US Pharm. 2019;44(2):HS-6-HS-8.
Researchers at the University of Arizona have discovered that metformin, a drug commonly used to treat type 2 diabetes, might also be used to treat heart failure with preserved ejection fraction (HFpEF), a condition that is predicted to affect over 8% of people aged 65 years or older by the 2020.
The study, which was published December 19 in the Journal of General Physiology, shows that metformin relaxes a key heart muscle protein called titin, allowing the heart to properly fill with blood before pumping it around the body.
Nearly half of all heart failure patients are considered to have HFpEF, in which the heart can properly contract but, because the wall of the left ventricle is stiffer than normal, it fails to fully relax between beats, reducing its capacity to fill with blood. This reduces blood supply to the rest of the body, leading to shortness of breath with exertion and difficulty exercising.

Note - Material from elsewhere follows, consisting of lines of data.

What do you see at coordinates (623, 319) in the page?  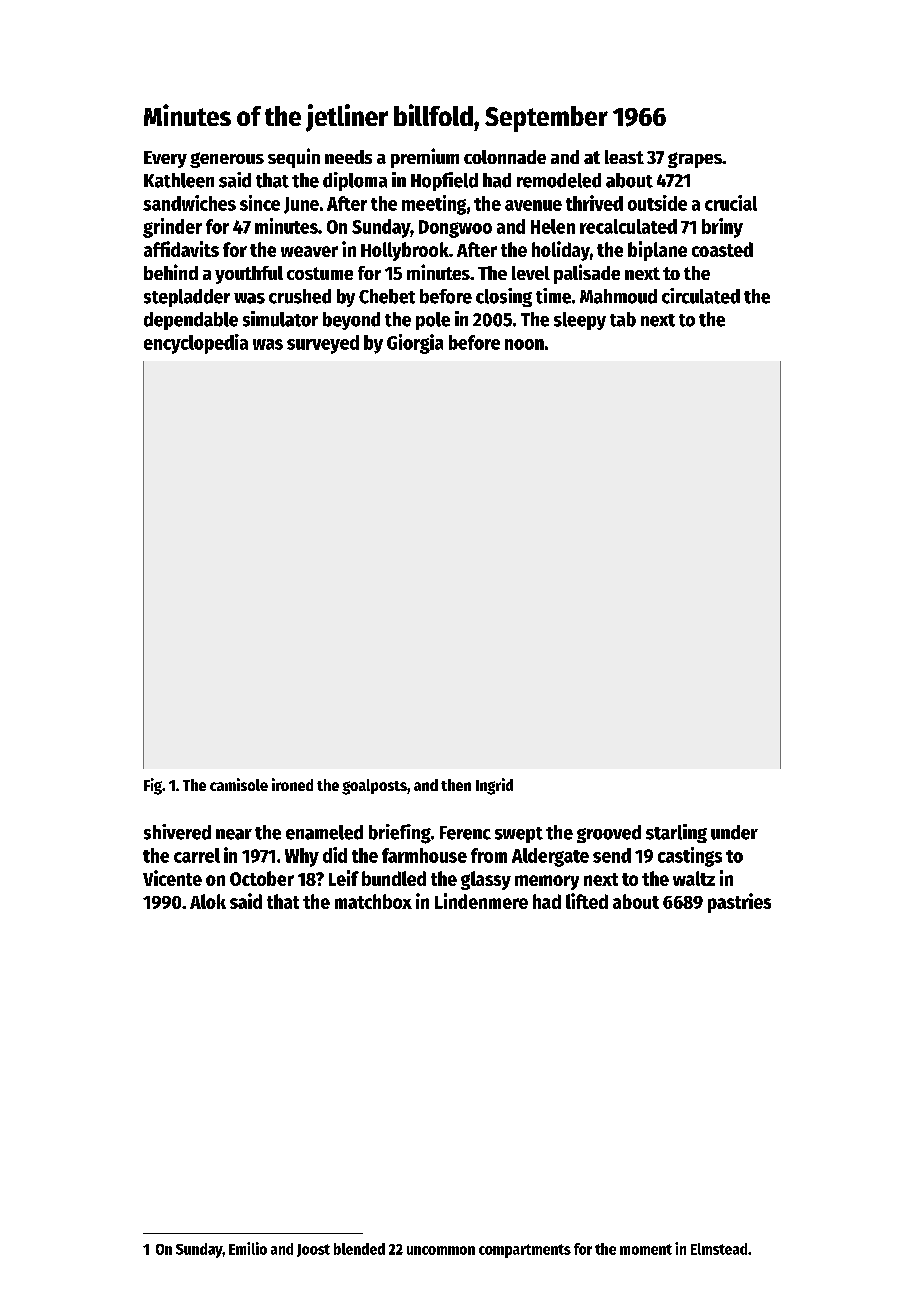 I see `tab` at bounding box center [623, 319].
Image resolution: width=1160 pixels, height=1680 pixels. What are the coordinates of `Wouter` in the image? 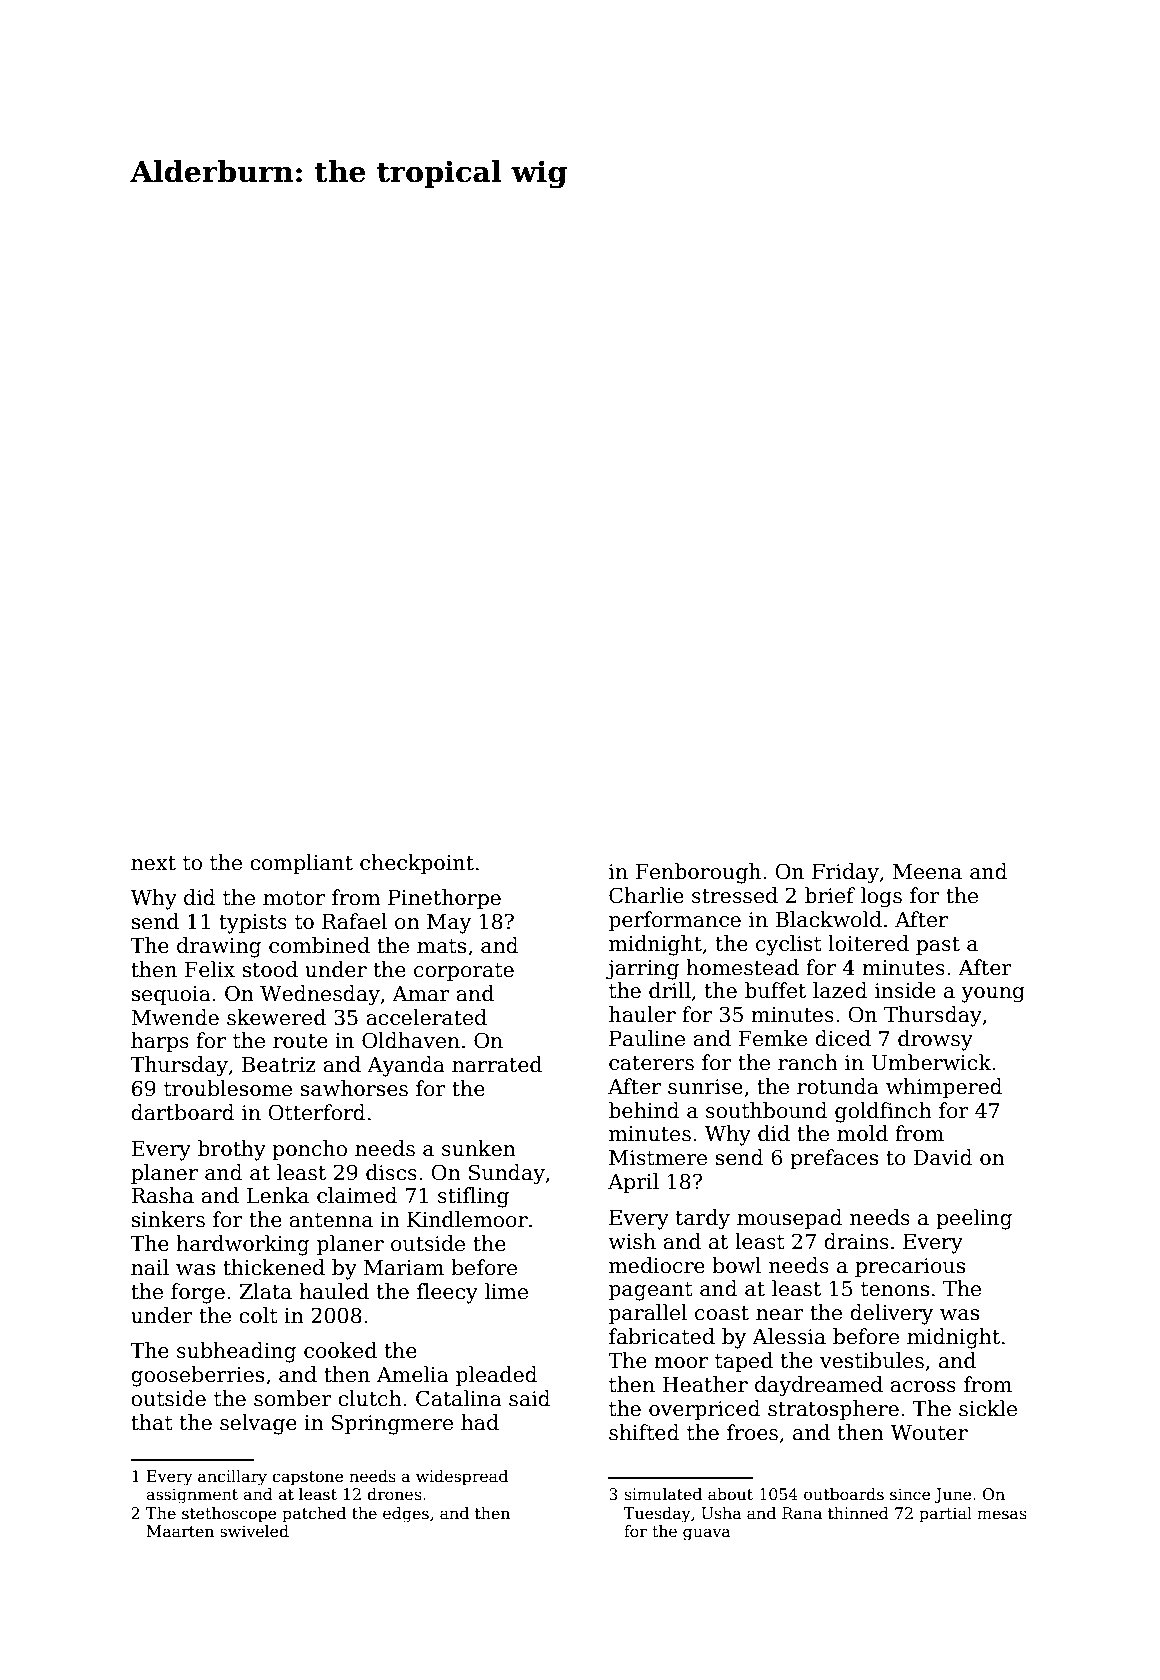 It's located at (929, 1433).
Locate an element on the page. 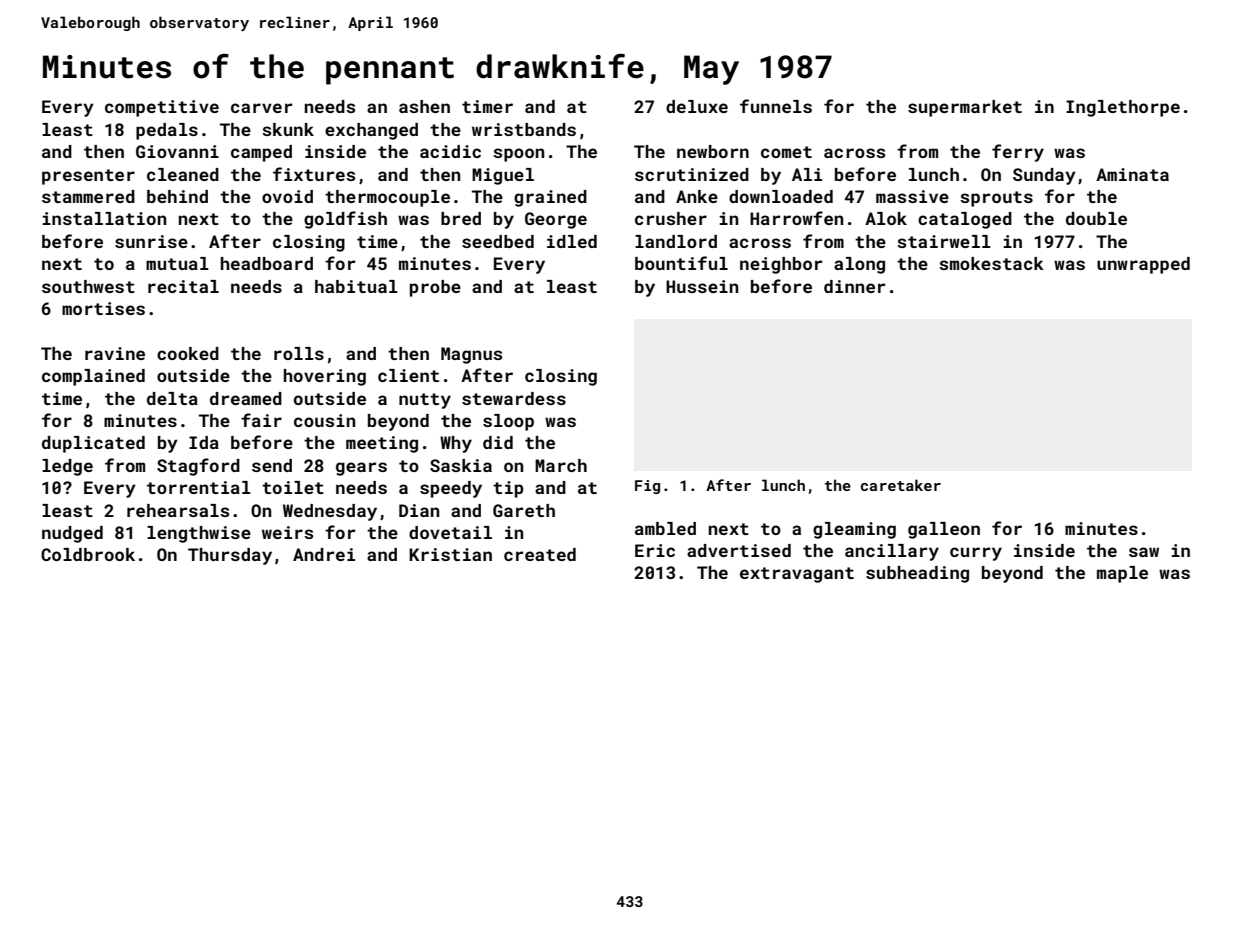 The image size is (1233, 952). fixtures is located at coordinates (314, 174).
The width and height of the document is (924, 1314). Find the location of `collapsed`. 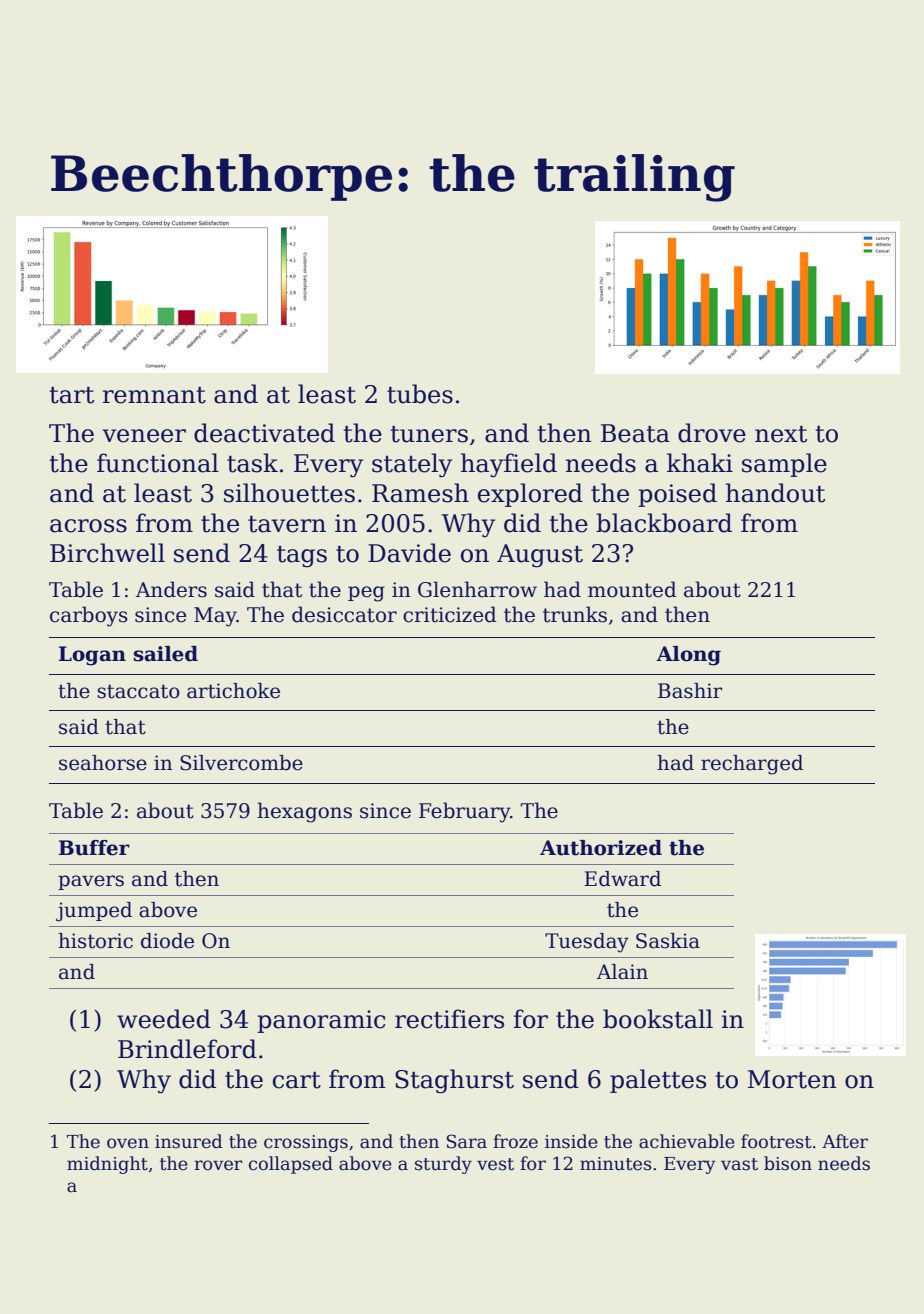

collapsed is located at coordinates (291, 1165).
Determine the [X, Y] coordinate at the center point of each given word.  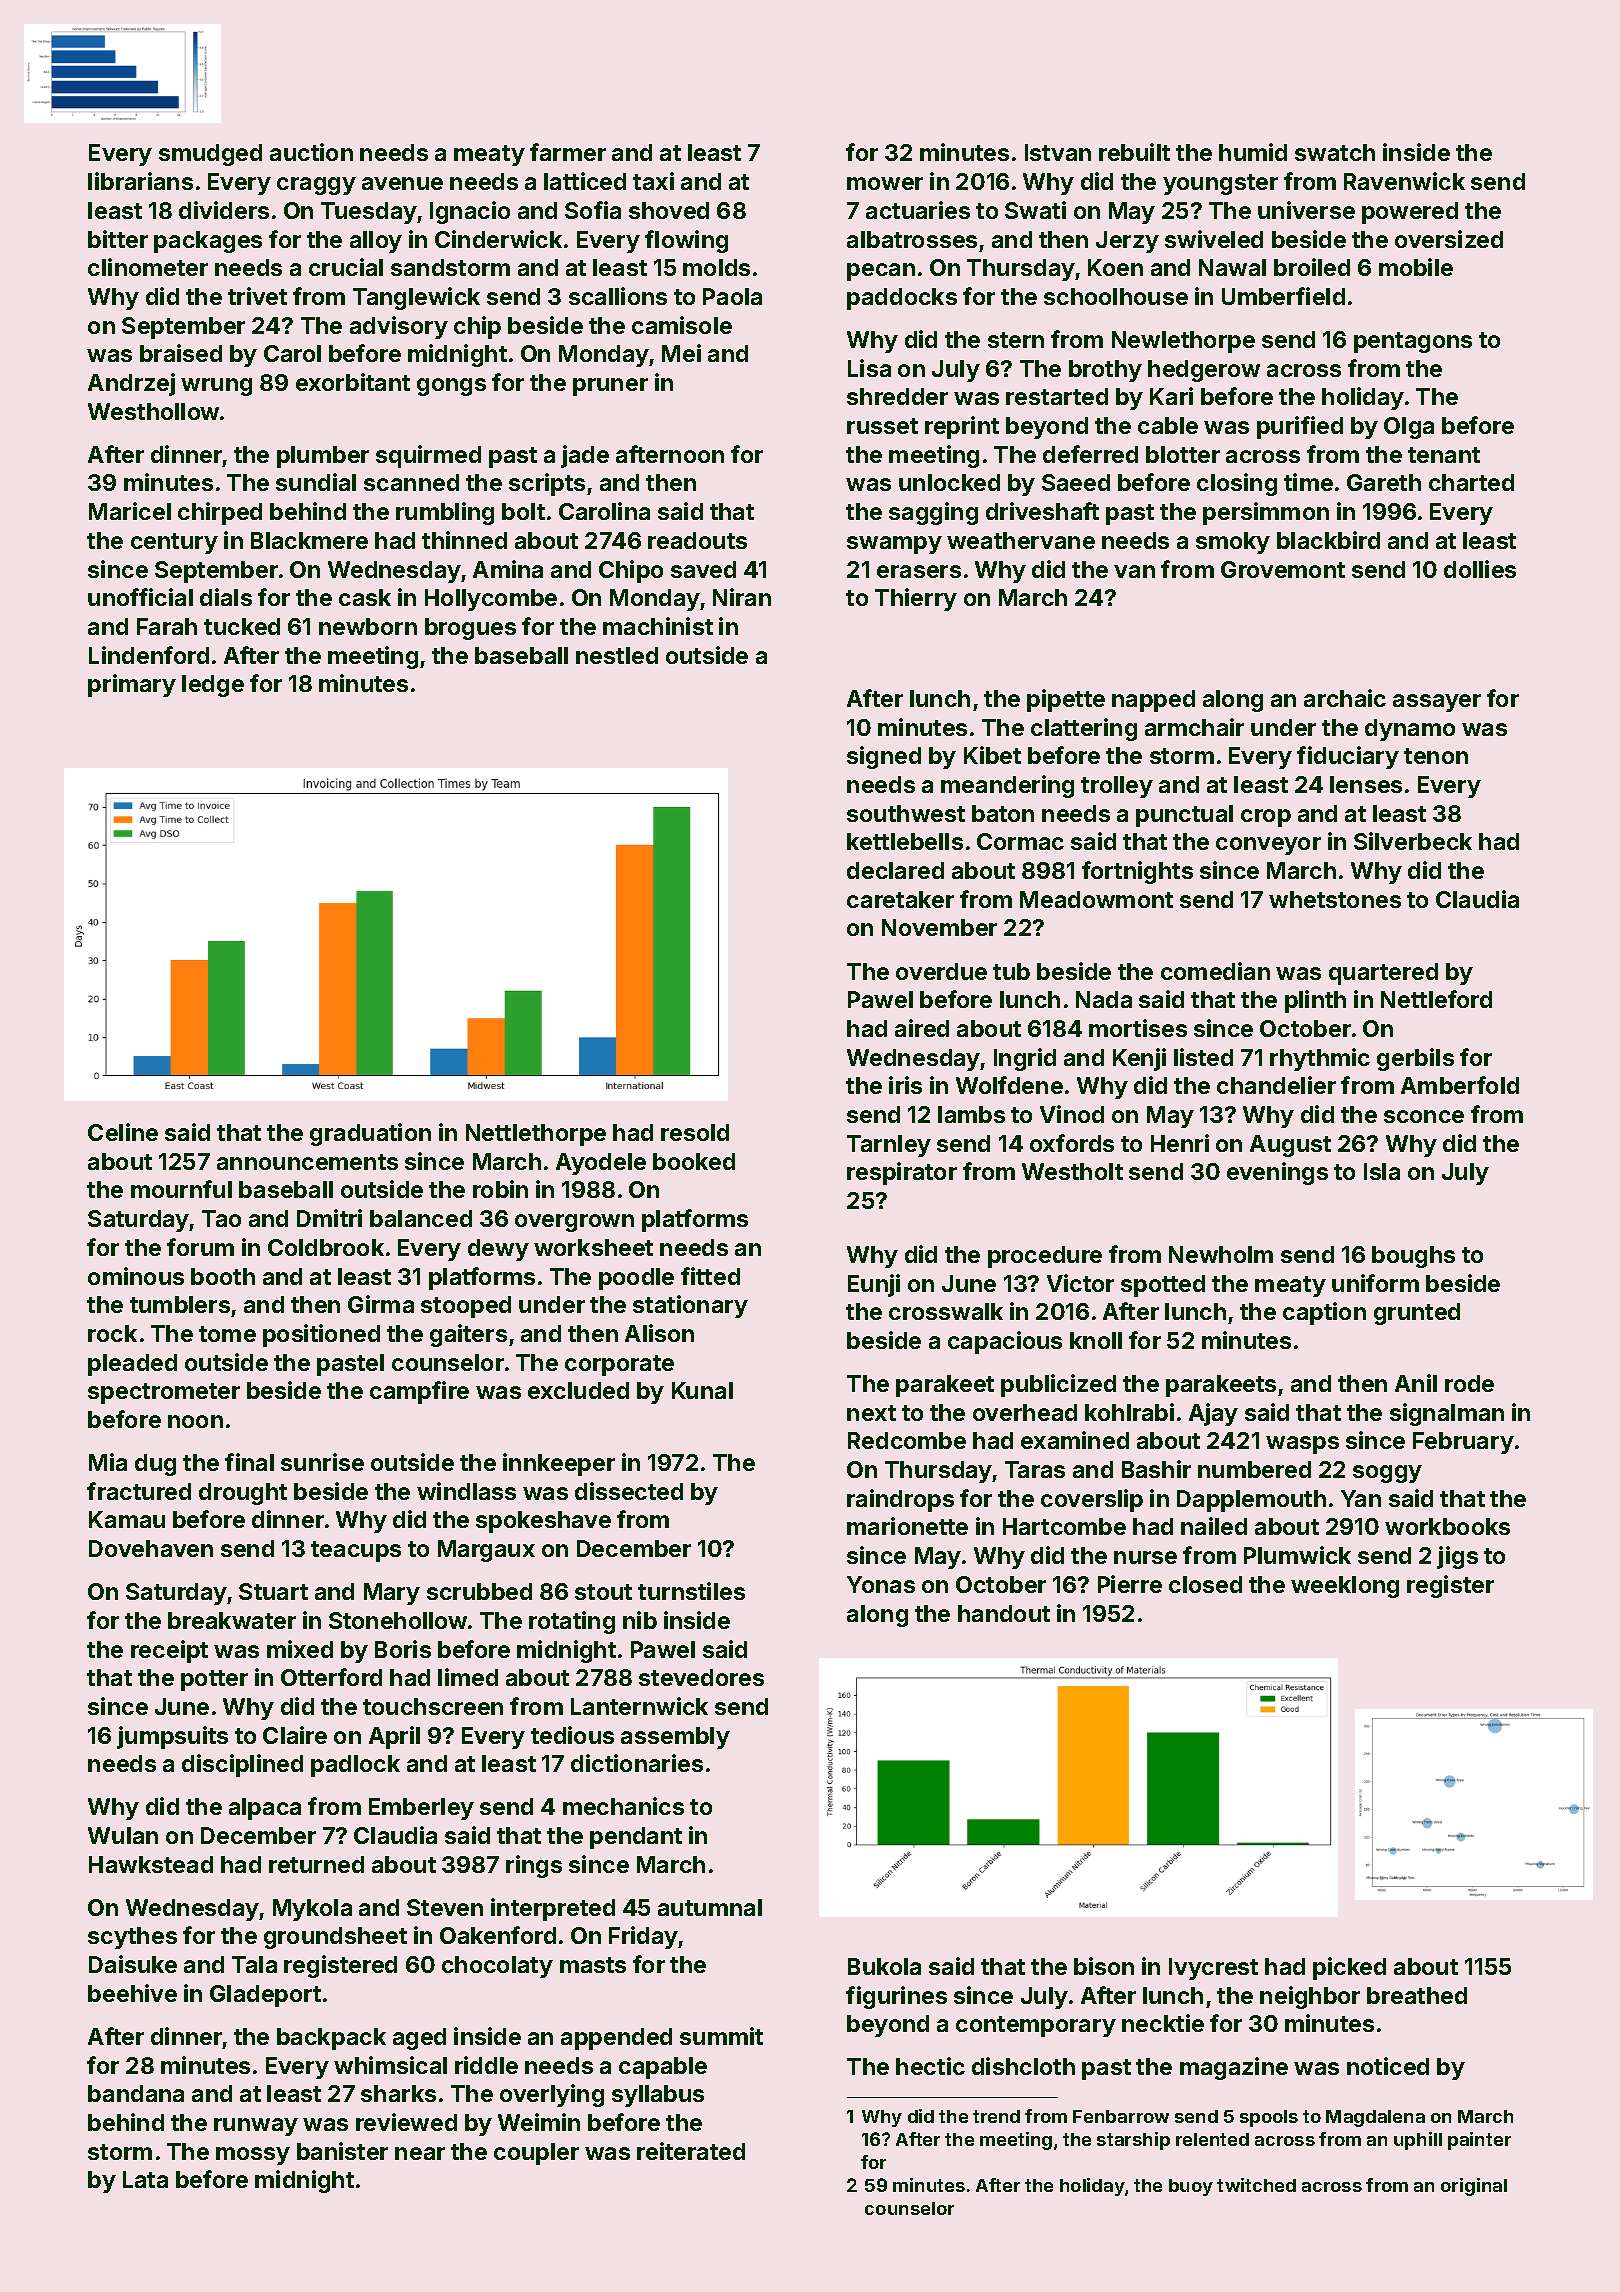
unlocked [949, 482]
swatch [1335, 152]
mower [885, 183]
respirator [902, 1173]
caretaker [900, 899]
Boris [403, 1649]
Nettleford [1436, 999]
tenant [1444, 455]
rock [112, 1333]
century [174, 543]
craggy [316, 186]
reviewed [406, 2122]
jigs [1457, 1557]
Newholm [1221, 1254]
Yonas [881, 1584]
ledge [213, 686]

Henk L. Granzier, Nancy Sweitzer, and colleagues at the Sarver Heart Center at the University of Arizona investigated whether metformin could be an effective treatment for HFpEF because the drug has been shown to increase left ventricular dilation and lower the rate of heart failure in patients with diabetes. The researchers gave metformin to mice with HFpEF-like symptoms and found that the drug reduced left ventricular stiffness, thereby improving the animals’ capacity for exercise.
“We therefore conclude that metformin is a potential therapy for patients with HFpEF,” Granzier says. “Because the drug is already approved and well tolerated in humans, using it to target titin stiffness presents a unique opportunity for immediate translation to the clinic.”